Keep the external drive unplugged and stored away when not in use. You don't want a power surge taking out your computer and your backup in one hit.
Cloud storage is a bad idea because if you:
- don't have network access
- have a slow connection
- have a data limited connection which costs extra for excessive data
- lose your password
- get phished/hacked
- get banned from the service
then you don't have a backup and have lost your data.
- Unencrypted backups can be read by the cloud provider
- Cloud provider could go offline/shutdown without warning
- Cloud provider may be in a different legal jurisdiction to you
- Cloud provider can raise the cost of subscription at any time
- Data could be leaked by cloud providers in a hack and be read if unencrypted
When to backup
This depends on how often your data changes. Once a week is a good. Once a month at least.

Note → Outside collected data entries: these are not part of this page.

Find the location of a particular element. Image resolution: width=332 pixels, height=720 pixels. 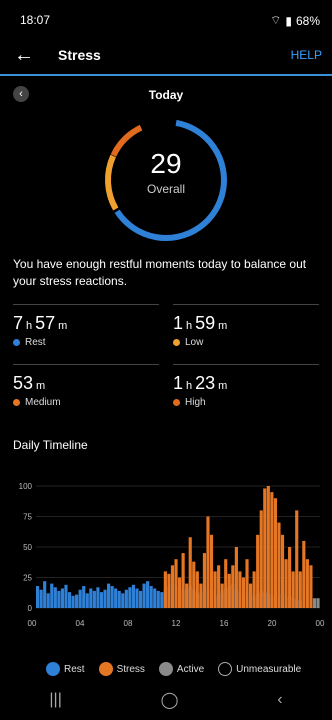

x-tick-label: 12 is located at coordinates (176, 624).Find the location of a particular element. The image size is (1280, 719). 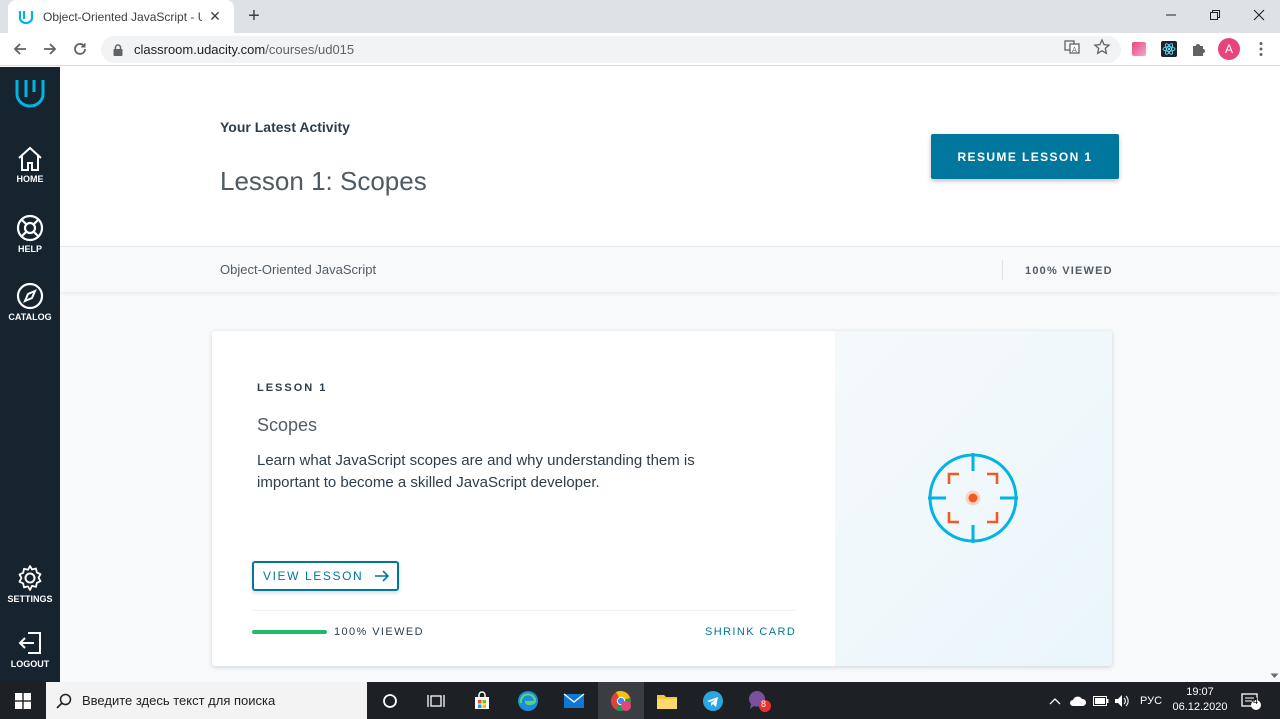

sidebar-item-help: HELP is located at coordinates (30, 234).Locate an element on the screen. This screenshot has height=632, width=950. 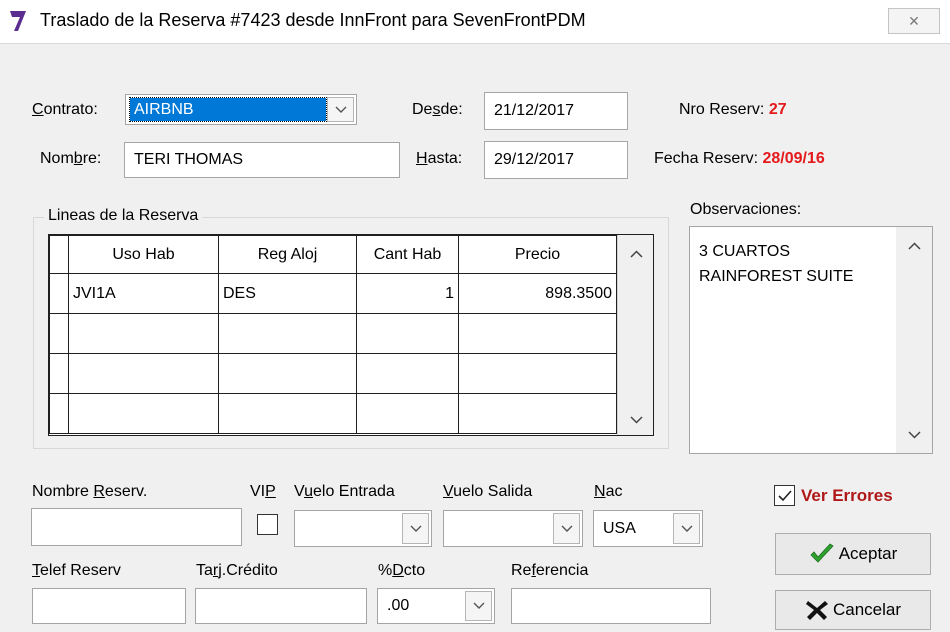
contrato-dropdown-button is located at coordinates (340, 110).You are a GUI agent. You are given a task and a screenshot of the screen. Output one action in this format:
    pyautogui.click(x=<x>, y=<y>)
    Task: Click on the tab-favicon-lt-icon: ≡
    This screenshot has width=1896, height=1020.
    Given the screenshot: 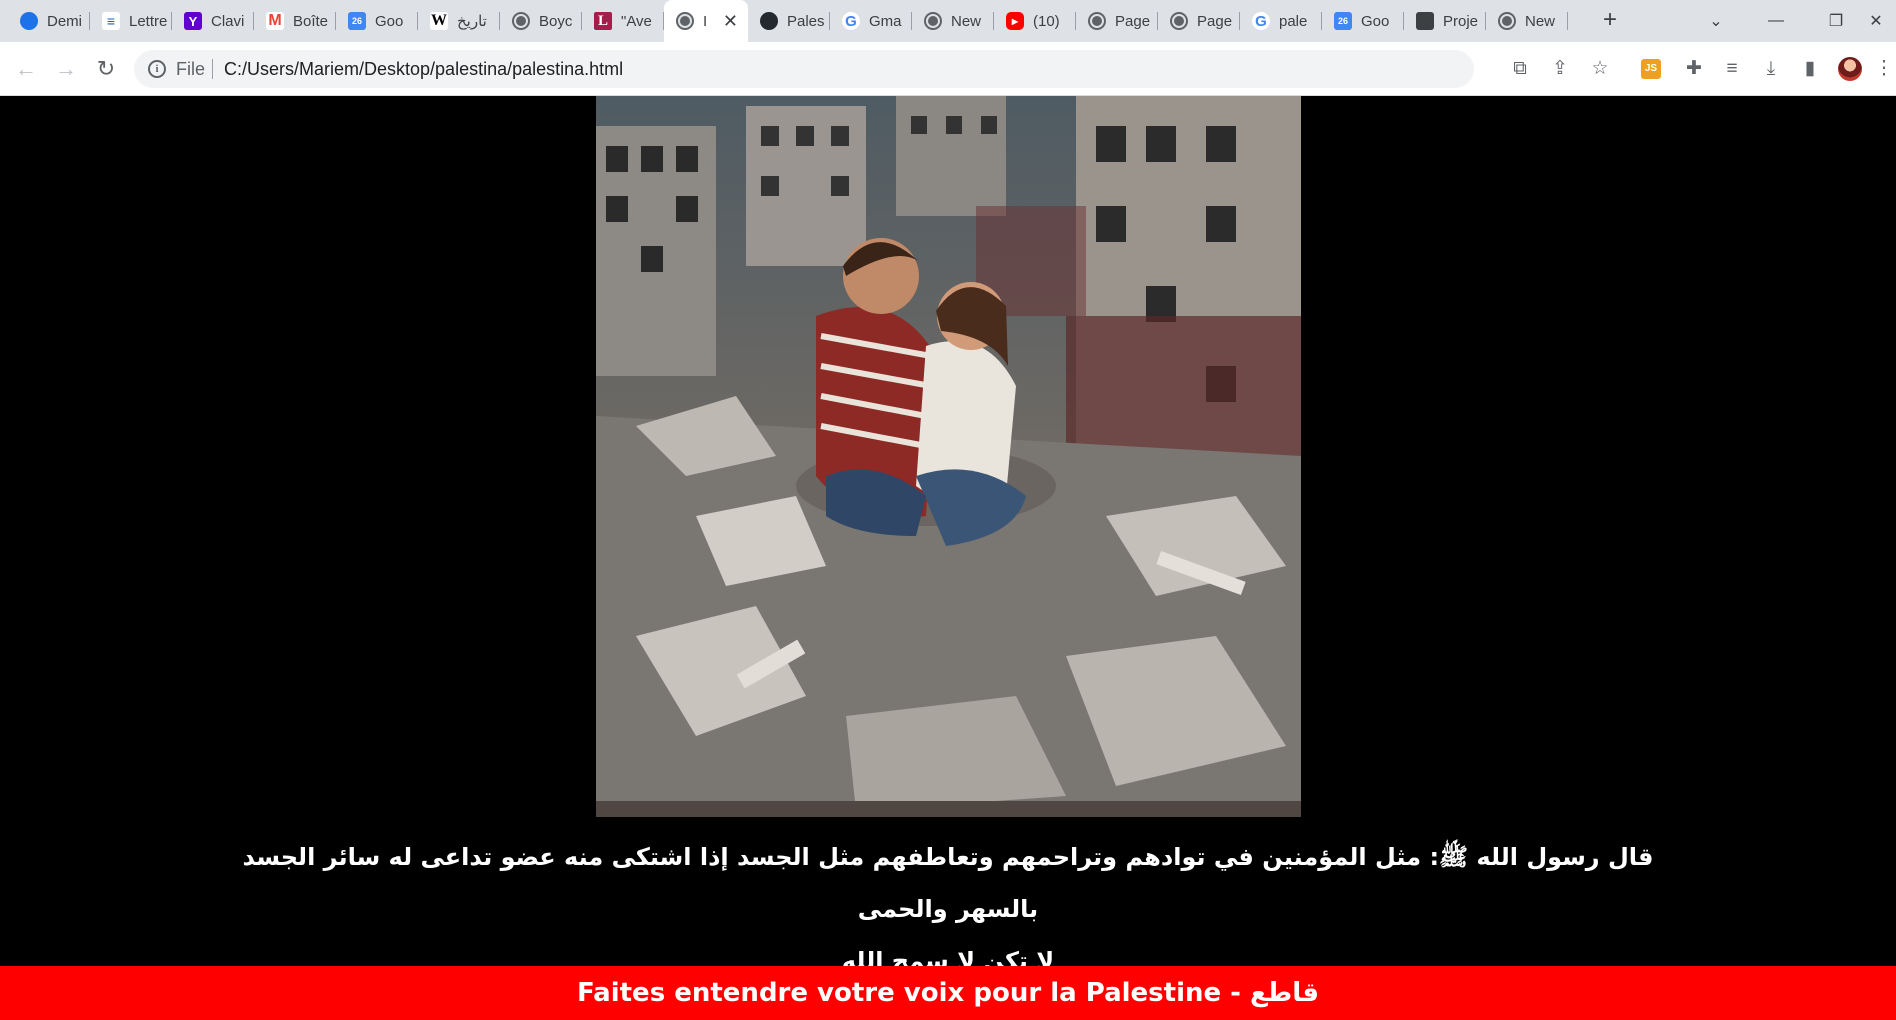 What is the action you would take?
    pyautogui.click(x=111, y=21)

You may want to run an ad-hoc backup when something important changes such as encryption keys or password databases.
Testing the backup
Most of your backup (except drivers) can be tested in an isolated Virtual Machine to see if you've missed anything or if some of your install files require internet access.
If you're fairly confident in your backup, wipe your computer and test it. It's better to find out today that something was lost than finding out when it really matters. If this seems too scary, recheck your backed up data until it gives you confidence.